Logo Questions Linux Laravel Mysql Ubuntu Git Menu
 

Is memory latency affected by CPU frequency? Is it a result of memory power management by the memory controller?

I basically need some help to explain/confirm some experimental results.

Basic Theory

A common idea expressed in papers on DVFS is that execution times have on-chip and off-chip components. On-chip components of execution time scale linearly with CPU frequency whereas the off-chip components remain unaffected.

Therefore, for CPU-bound applications, there is a linear relationship between CPU frequency and instruction-retirement rate. On the other hand, for a memory bound application where the caches are often missed and DRAM has to be accessed frequently, the relationship should be affine (one is not just a multiple of the other, you also have to add a constant).

Experiment

I was doing experiments looking at how CPU frequency affects instruction-retirement rate and execution time under different levels of memory-boundedness.

I wrote a test application in C that traverses a linked list. I effectively create a linked list whose individual nodes have sizes equal to the size of a cache-line (64 bytes). I allocated a large amount of memory that is a multiple of the cache-line size.

The linked list is circular such that the last element links to the first element. Also, this linked list randomly traverses through the cache-line sized blocks in the allocated memory. Every cache-line sized block in the allocated memory is accessed, and no block is accessed more than once.

Because of the random traversal, I assumed it should not be possible for the hardware to use any pre-fetching. Basically, by traversing the list, you have a sequence of memory accesses with no stride pattern, no temporal locality, and no spacial locality. Also, because this is a linked list, one memory access can not begin until the previous one completes. Therefore, the memory accesses should not be parallelizable.

When the amount of allocated memory is small enough, you should have no cache misses beyond initial warm up. In this case, the workload is effectively CPU bound and the instruction-retirement rate scales very cleanly with CPU frequency.

When the amount of allocated memory is large enough (bigger than the LLC), you should be missing the caches.
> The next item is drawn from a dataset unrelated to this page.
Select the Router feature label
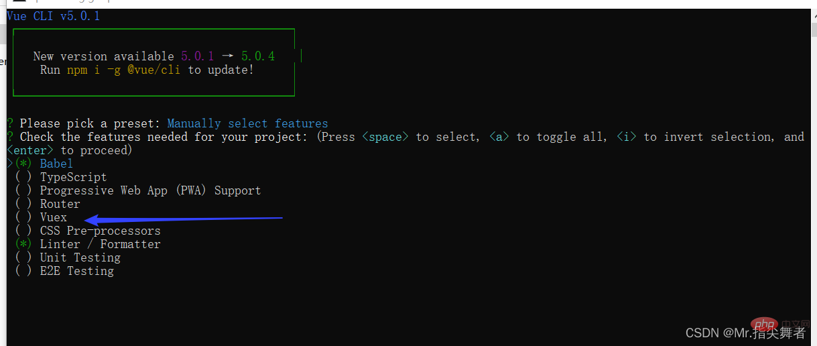This screenshot has height=346, width=817. pos(60,204)
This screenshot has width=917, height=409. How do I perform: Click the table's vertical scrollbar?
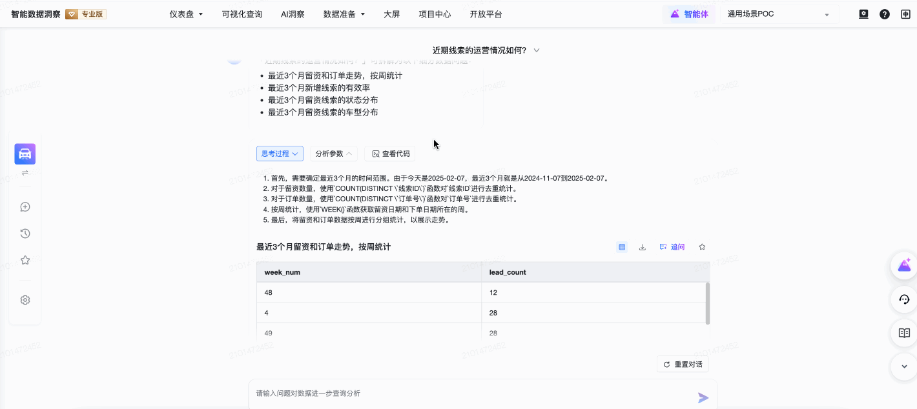pyautogui.click(x=708, y=303)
The workload is memory bound and the instruction-retirement rate should not scale as well with CPU frequency.

The basic experimental setup is similiar to the one described here: "Actual CPU Frequency vs CPU Frequency Reported by the Linux "cpufreq" Subsystem".

The above application is run repeatedly for some duration. At the start and end of the duration, the hardware performance counter is sampled to determine the number of instructions retired over the duration. The length of the duration is measured as well. The average instruction-retirement rate is measured as the ratio between these two values.

This experiment is repeated across all the possible CPU frequency settings using the "userspace" CPU-frequency governor in Linux. Also, the experiment is repeated for the CPU-bound case and the memory-bound case as described above.

Results

The two following plots show results for the CPU-bound case and memory-bound case respectively. On the x-axis, the CPU clock frequency is specified in GHz. On the y-axis, the instruction-retirement rate is specified in (1/ns).

A marker is placed for repetition of the experiment described above. The line shows what the result would be if instruction-retirement rate increased at the same rate as CPU frequency and passed through the lowest-frequency marker.


Instruction-retirement rate Vs CPU frequency for a CPU-bound application. Results for the CPU-bound case.


Instruction-retirement rate Vs CPU frequency for a memory-bound application. Results for the memory-bound case.


The results make sense for the CPU-bound case, but not as much for the memory-bound case. All the markers for the memory-bound fall below the line which is expected because the instruction-retirement rate should not increase at the same rate as CPU frequency for a memory-bound application. The markers appear to fall on straight lines, which is also expected.

However, there appears to be step-changes in the instruction-retirement rate with change in CPU frequency.

Question

What is causing the step changes in the instruction-retirement rate? The only explanation I could think of is that the memory controller is somehow changing the speed and power-consumption of memory with changes in the rate of memory requests. (As instruction-retirement rate increases, the rate of memory requests should increase as well.) Is this a correct explanation?

like image 646
Safayet Ahmed Avatar asked Dec 18 '13 20:12

Safayet Ahmed


People also ask

Do cpus affect latency?

A faster CPU and GPU can significantly reduce latency throughout the system.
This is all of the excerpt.